== Objective ==
Copy the following listing back out line for line, keeping every character as it appears.

(Dataset records)

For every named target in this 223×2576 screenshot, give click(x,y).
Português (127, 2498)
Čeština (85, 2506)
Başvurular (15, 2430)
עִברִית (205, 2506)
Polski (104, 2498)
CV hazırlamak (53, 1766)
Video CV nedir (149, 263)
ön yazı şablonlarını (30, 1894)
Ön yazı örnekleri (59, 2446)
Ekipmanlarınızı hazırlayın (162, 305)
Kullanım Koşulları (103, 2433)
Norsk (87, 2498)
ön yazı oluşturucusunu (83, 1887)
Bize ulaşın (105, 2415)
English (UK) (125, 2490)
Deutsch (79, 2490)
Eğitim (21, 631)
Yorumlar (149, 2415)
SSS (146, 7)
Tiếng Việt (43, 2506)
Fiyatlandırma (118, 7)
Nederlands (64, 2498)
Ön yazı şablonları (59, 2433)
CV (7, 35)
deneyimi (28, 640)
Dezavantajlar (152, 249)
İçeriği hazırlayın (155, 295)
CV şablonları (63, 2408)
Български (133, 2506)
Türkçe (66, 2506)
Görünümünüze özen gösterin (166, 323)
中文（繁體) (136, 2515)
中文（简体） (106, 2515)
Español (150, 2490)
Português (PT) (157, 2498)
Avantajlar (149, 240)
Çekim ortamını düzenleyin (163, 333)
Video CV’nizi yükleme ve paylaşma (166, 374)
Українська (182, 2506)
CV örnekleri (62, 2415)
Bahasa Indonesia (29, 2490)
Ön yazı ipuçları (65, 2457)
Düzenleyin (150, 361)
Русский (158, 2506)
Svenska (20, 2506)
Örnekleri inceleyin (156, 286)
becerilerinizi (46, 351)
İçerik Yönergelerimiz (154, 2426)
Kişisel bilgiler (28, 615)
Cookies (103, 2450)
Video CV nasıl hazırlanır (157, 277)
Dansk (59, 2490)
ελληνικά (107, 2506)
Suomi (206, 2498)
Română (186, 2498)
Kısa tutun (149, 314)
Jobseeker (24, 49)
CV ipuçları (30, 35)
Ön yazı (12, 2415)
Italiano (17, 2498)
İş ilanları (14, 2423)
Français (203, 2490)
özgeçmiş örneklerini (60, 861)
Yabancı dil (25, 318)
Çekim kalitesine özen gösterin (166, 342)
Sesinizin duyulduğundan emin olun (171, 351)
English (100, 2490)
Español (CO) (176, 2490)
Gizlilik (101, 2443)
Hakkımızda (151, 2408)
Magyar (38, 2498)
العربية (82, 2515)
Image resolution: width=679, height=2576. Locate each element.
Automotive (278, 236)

== Solution to this exercise ==
For every named target in this 223×2576 screenshot, give click(x,y).
Português (127, 2498)
Čeština (85, 2506)
Başvurular (15, 2430)
עִברִית (205, 2506)
Polski (104, 2498)
CV hazırlamak (53, 1766)
Video CV nedir (149, 263)
ön yazı şablonlarını (30, 1894)
Ön yazı örnekleri (59, 2446)
Ekipmanlarınızı hazırlayın (162, 305)
Kullanım Koşulları (103, 2433)
Norsk (87, 2498)
ön yazı oluşturucusunu (83, 1887)
Bize ulaşın (105, 2415)
English (UK) (125, 2490)
Deutsch (79, 2490)
Eğitim (21, 631)
Yorumlar (149, 2415)
SSS (146, 7)
Tiếng Việt (43, 2506)
Fiyatlandırma (118, 7)
Nederlands (64, 2498)
Ön yazı şablonları (59, 2433)
CV (7, 35)
deneyimi (28, 640)
Dezavantajlar (152, 249)
İçeriği hazırlayın (155, 295)
CV şablonları (63, 2408)
Български (133, 2506)
Türkçe (66, 2506)
Görünümünüze özen gösterin (166, 323)
中文（繁體) (136, 2515)
中文（简体） (106, 2515)
Español (150, 2490)
Português (PT) (157, 2498)
Avantajlar (149, 240)
Çekim ortamını düzenleyin (163, 333)
Video CV’nizi yükleme ve paylaşma (166, 374)
Українська (182, 2506)
CV örnekleri (62, 2415)
Bahasa Indonesia (29, 2490)
Ön yazı ipuçları (65, 2457)
Düzenleyin (150, 361)
Русский (158, 2506)
Svenska (20, 2506)
Örnekleri inceleyin (156, 286)
becerilerinizi (46, 351)
İçerik Yönergelerimiz (154, 2426)
Kişisel bilgiler (28, 615)
Cookies (103, 2450)
Video CV nasıl hazırlanır (157, 277)
Dansk (59, 2490)
ελληνικά (107, 2506)
Suomi (206, 2498)
Română (186, 2498)
Kısa tutun (149, 314)
Jobseeker (24, 49)
CV ipuçları (30, 35)
Ön yazı (12, 2415)
Italiano (17, 2498)
İş ilanları (14, 2423)
Français (203, 2490)
özgeçmiş örneklerini (60, 861)
Yabancı dil (25, 318)
Çekim kalitesine özen gösterin (166, 342)
Sesinizin duyulduğundan emin olun (171, 351)
English (100, 2490)
Español (CO) (176, 2490)
Gizlilik (101, 2443)
Hakkımızda (151, 2408)
Magyar (38, 2498)
العربية (82, 2515)
Image resolution: width=679, height=2576. Locate each element.
Automotive (278, 236)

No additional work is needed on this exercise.